EssexBoyRacer Feb 8 11:27AM 2018
I've setup a scheduled job using
vertical cron command.
It looks like this in
#VERTICALBACKUP /bin/kill $(cat /var/run/crond.pid) /bin/echo '#VERTICALBACKUP' >> /var/spool/cron/crontabs/root /bin/echo '0 */12 * * * /vmfs/volumes/534fcc7f-1ca88523-5866-a0b3cce17ffe/verticalbackup/vertical backup --email --exclude-disk *Toshiba_E300* &> /vmfs/volumes/Crucial\ M500/verticalbackup/vertical.log' >> /var/spool/cron/crontabs/root /usr/lib/vmware/busybox/bin/busybox crond
Here's what it looks like in
#min hour day mon dow command 1 1 * * * /sbin/tmpwatch.py 1 * * * * /sbin/auto-backup.sh 0 * * * * /usr/lib/vmware/vmksummary/log-heartbeat.py */5 * * * * /sbin/hostd-probe ++group=host/vim/vmvisor/hostd-probe */2 * * * * /usr/lib/vmware/vsan/bin/vsanObserver.sh #VERTICALBACKUP 0 */12 * * * /vmfs/volumes/534fcc7f-1ca88523-5866-a0b3cce17ffe/verticalbackup/vertical backup --email --exclude-disk *Toshiba_E300* &> /vmfs/volumes/Crucial\ M500/verticalbackup/vertical.log
When ever the job kicks off at the scheduled time I always get a failed email:
Received at 12:00pm:
2018-02-08 12:00:05.509582 INFO PROGRAM_VERSION Vertical Backup 1.1.5 2018-02-08 12:00:08.515325 INFO LICENSE_INFO Trial license expires on 2018-02-18 2018-02-08 12:00:08.515656 ERROR BACKUP_BUSY Another backup job is in progress
Then I get another email an hour or so later confirming the status of the job.
Received at 12:41pm:
2018-02-08 12:00:05.738726 INFO PROGRAM_VERSION Vertical Backup 1.1.5 2018-02-08 12:00:08.467337 INFO LICENSE_INFO Trial license expires on 2018-02-18 2018-02-08 12:00:08.550497 INFO STORAGE_CREATE Storage set to /vmfs/volumes/boxroomnas01/Vertical_Backup/ 2018-02-08 12:00:08.702639 INFO SNAPSHOT_GETALLVM Listing all virtual machines ... 018-02-08 12:40:56.622548 INFO BACKUP_DONE Backup OpenVPN Access Server 2.0.12@BoxroomESXi01 at revision 29 has been successfully completed 2018-02-08 12:40:56.622807 INFO BACKUP_STATS Total 8198 chunks, 8192.61M bytes; 21 new, 18.53M bytes, 2.14M uploaded 2018-02-08 12:40:56.622893 INFO BACKUP_TIME Total backup time: 00:01:46 2018-02-08 12:40:56.623934 INFO SNAPSHOT_REMOVE Removing all snapshots of OpenVPN Access Server 2.0.12
This happens twice a day. So I'm guessing somewhere I've managed to schedule the job to execute twice. But I can't see where? The jobs are 12 hours apart and the backups are taking about an hour now that the first ones are done.
If I run
ps -i | grep "vertical" between jobs nothing comes back.

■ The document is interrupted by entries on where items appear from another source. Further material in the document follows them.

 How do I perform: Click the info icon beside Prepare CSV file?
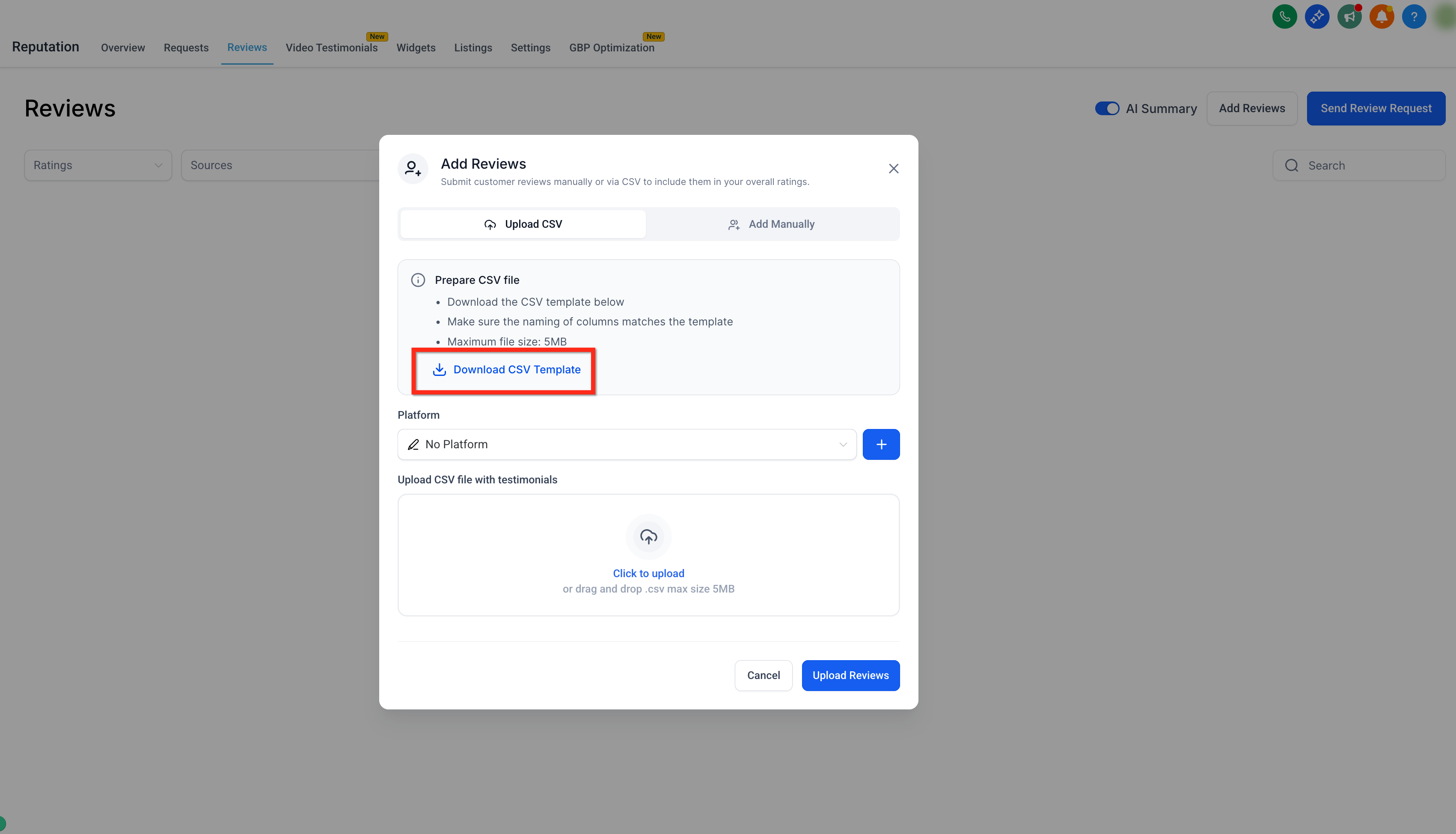tap(418, 280)
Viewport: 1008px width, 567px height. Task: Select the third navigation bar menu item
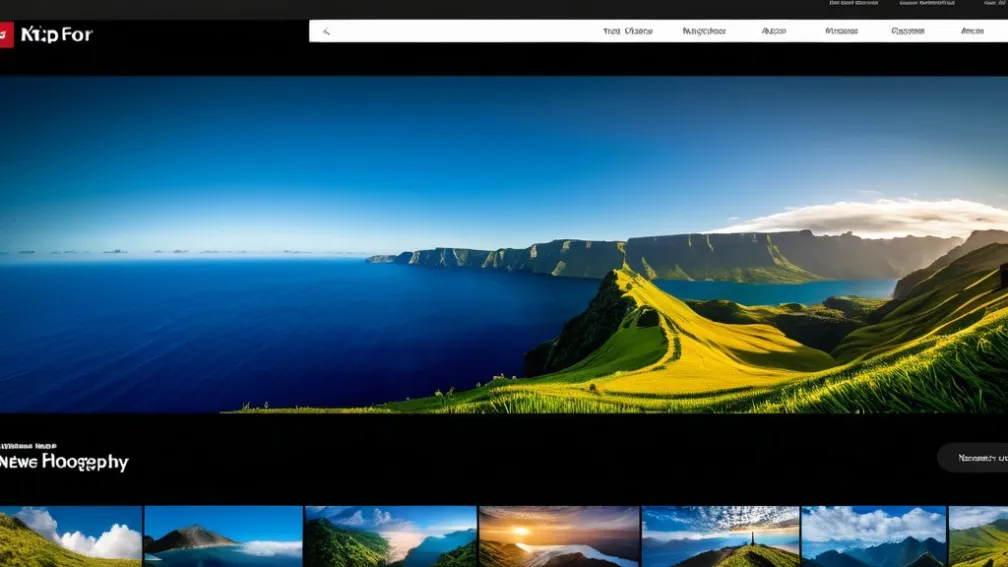pos(773,31)
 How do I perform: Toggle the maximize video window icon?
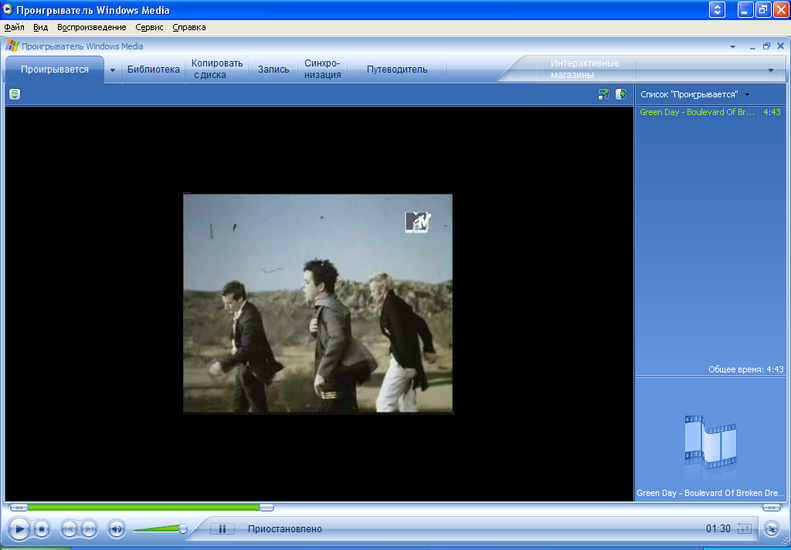click(603, 94)
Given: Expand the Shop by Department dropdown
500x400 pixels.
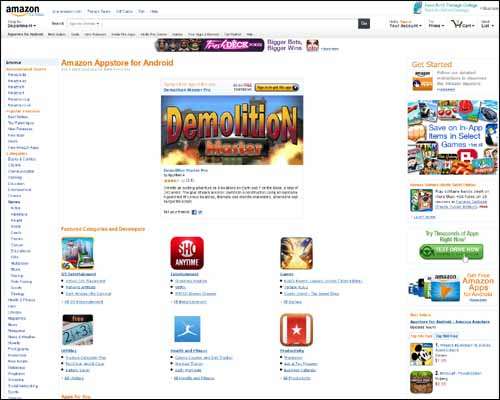Looking at the screenshot, I should pyautogui.click(x=21, y=24).
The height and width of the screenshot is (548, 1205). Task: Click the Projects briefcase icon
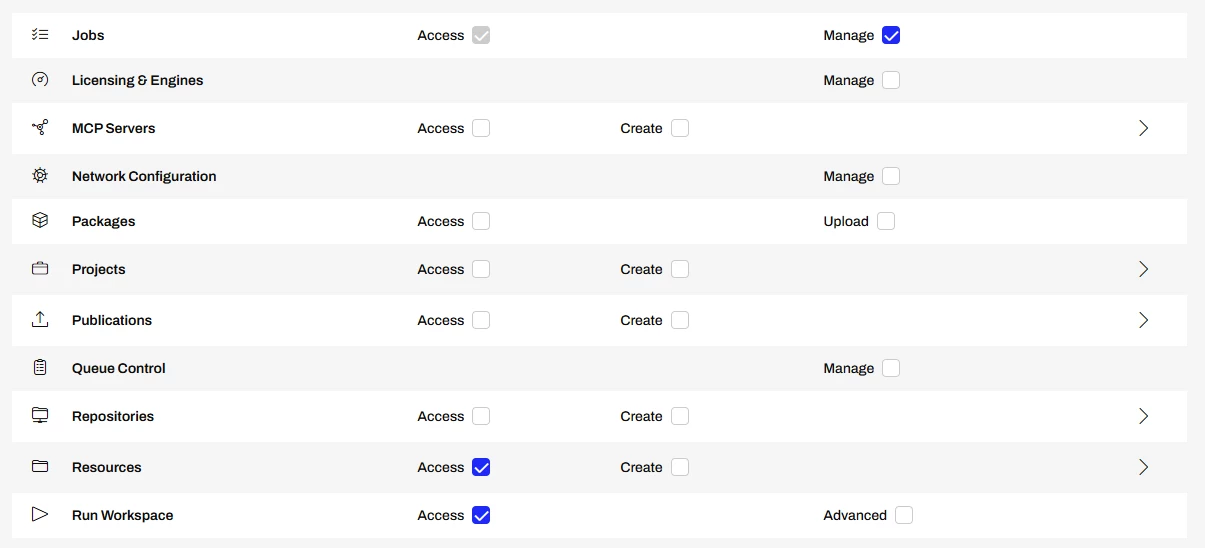(x=40, y=269)
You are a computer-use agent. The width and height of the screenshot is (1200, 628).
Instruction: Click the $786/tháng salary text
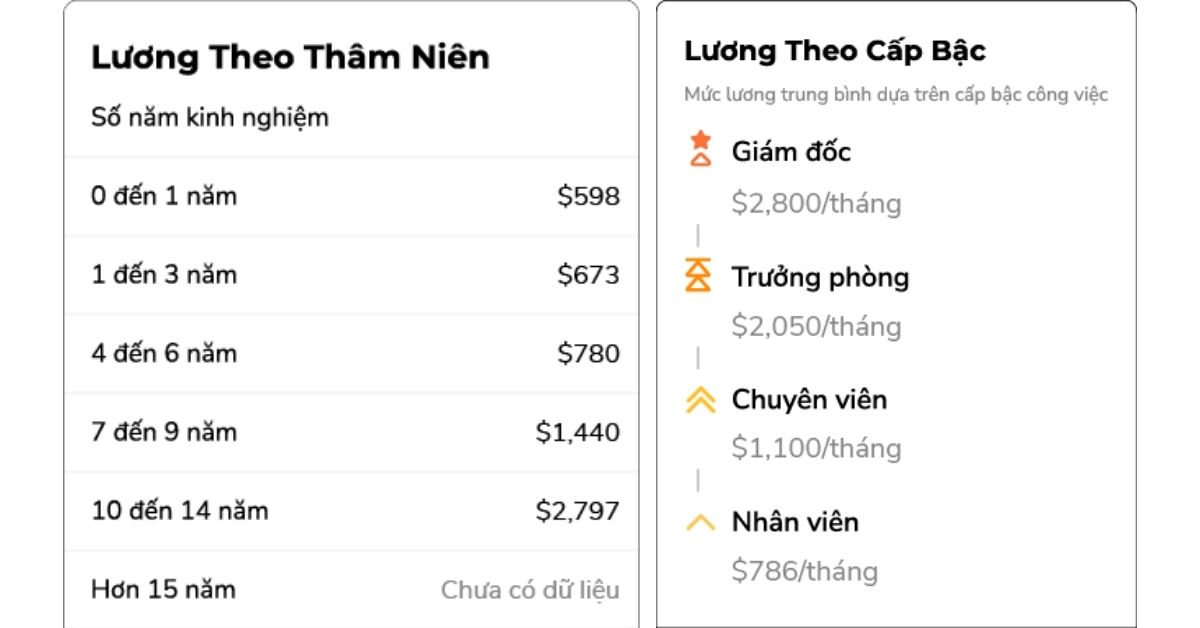(805, 572)
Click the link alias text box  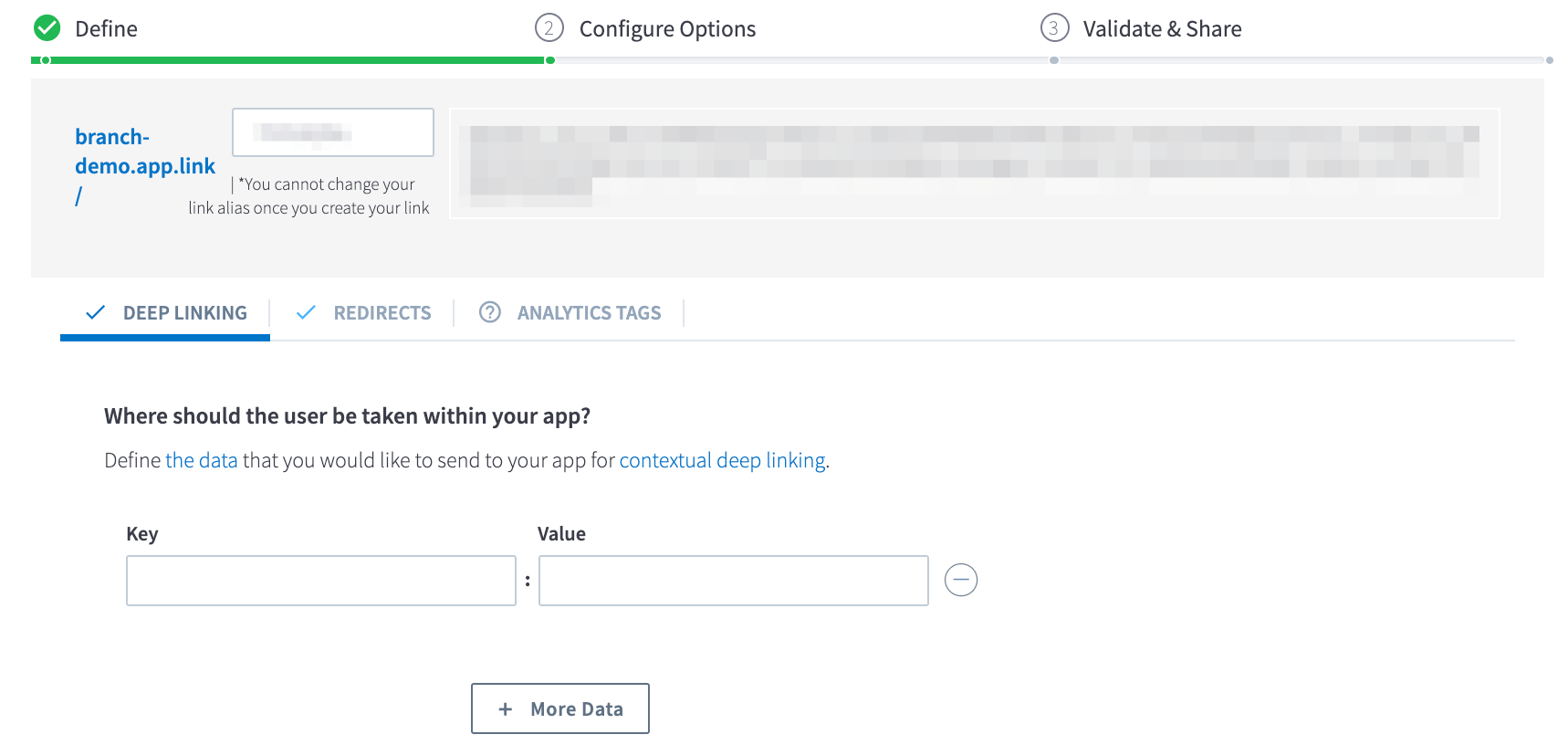tap(332, 133)
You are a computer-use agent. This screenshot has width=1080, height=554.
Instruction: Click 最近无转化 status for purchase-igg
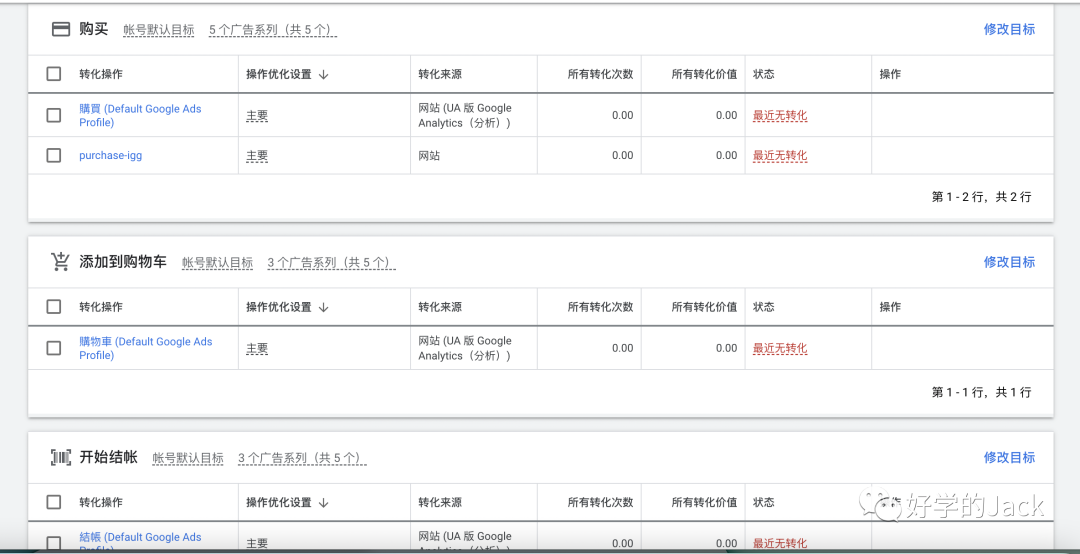(x=780, y=156)
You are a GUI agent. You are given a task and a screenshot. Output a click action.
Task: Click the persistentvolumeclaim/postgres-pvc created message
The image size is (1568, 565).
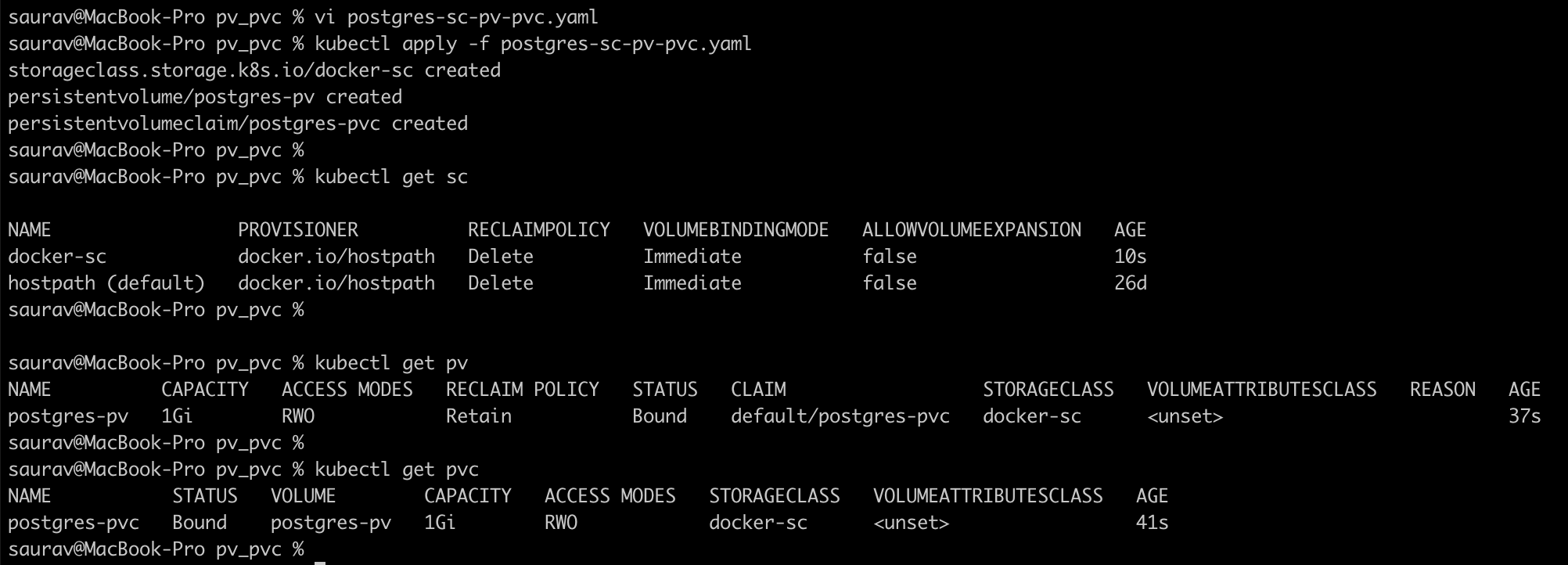(238, 124)
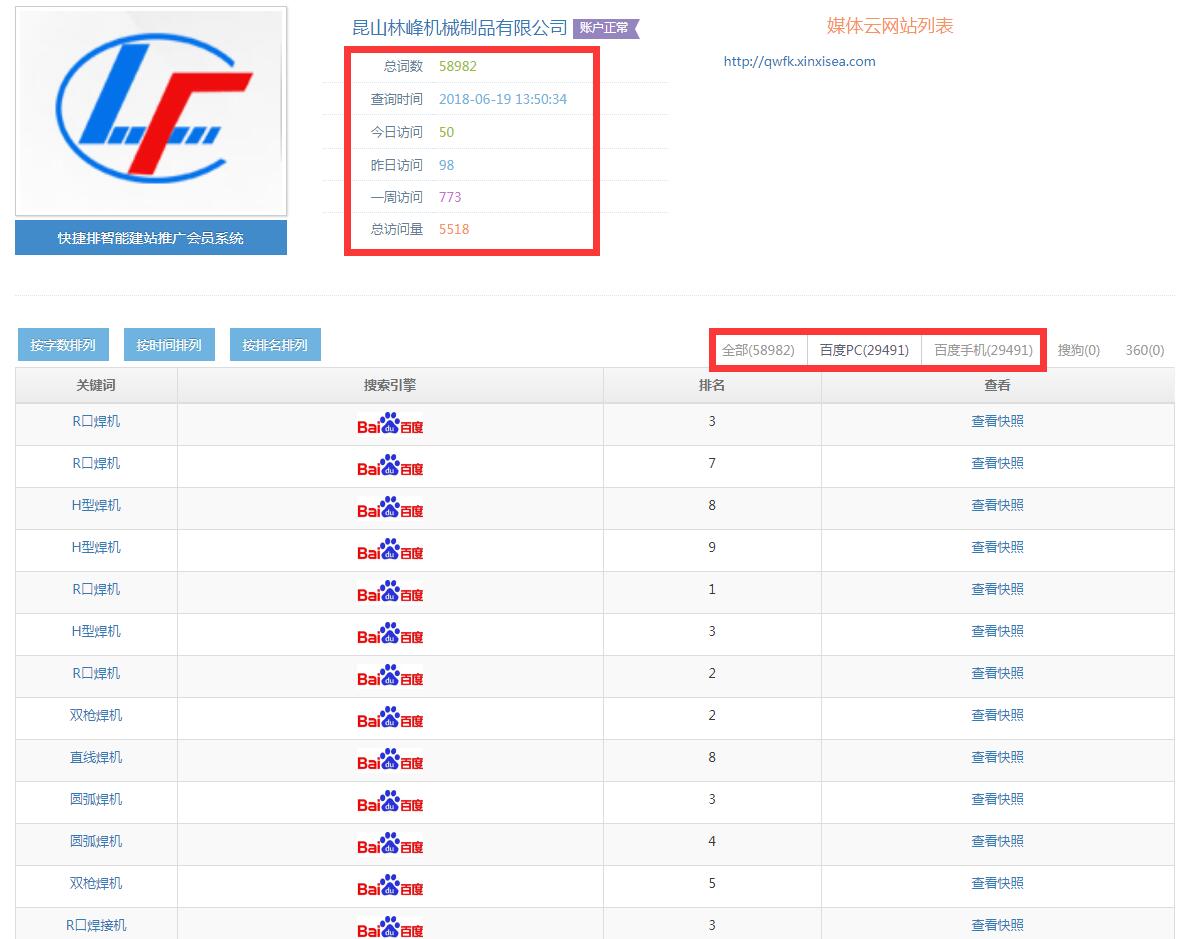Click the Baidu logo in the R口焊接机 row
Image resolution: width=1189 pixels, height=939 pixels.
[x=390, y=929]
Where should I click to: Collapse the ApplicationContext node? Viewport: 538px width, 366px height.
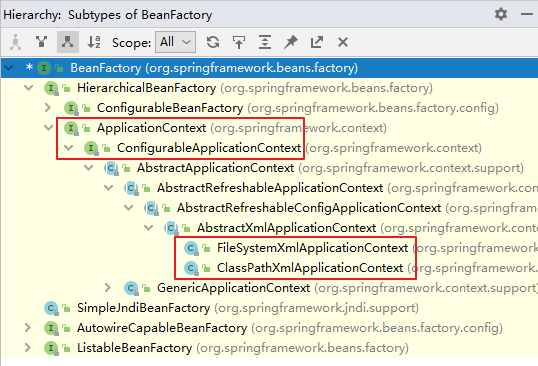coord(48,128)
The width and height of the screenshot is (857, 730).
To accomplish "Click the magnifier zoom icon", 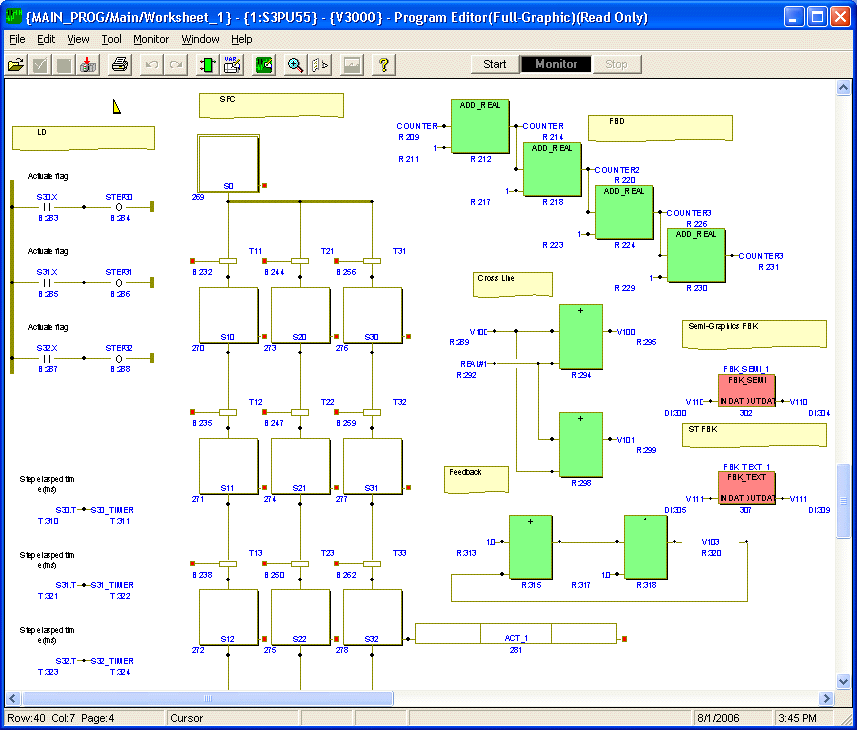I will (x=295, y=65).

Any other places I should be checking?
gchen Feb 8 3:50PM 2018
You have two instances of
/usr/lib/vmware/busybox/bin/busybox crond running. You can confirm this by running
ps -i | grep busybox.
EssexBoyRacer Feb 8 7:15PM 2018
Nice, cheers! you are right
33407 33407 busybox 1192385 1192385 busybox
Not sure how that happened.
EssexBoyRacer Feb 9 9:59AM 2018
So, looks like somehow BusyBox is starting on boot but not updating crond.pid.
So when local.sh runs it's unable to kill the existing instance and ends up launching another.
Need to get to the bottom of why this is happening but certainly not a vertical issue.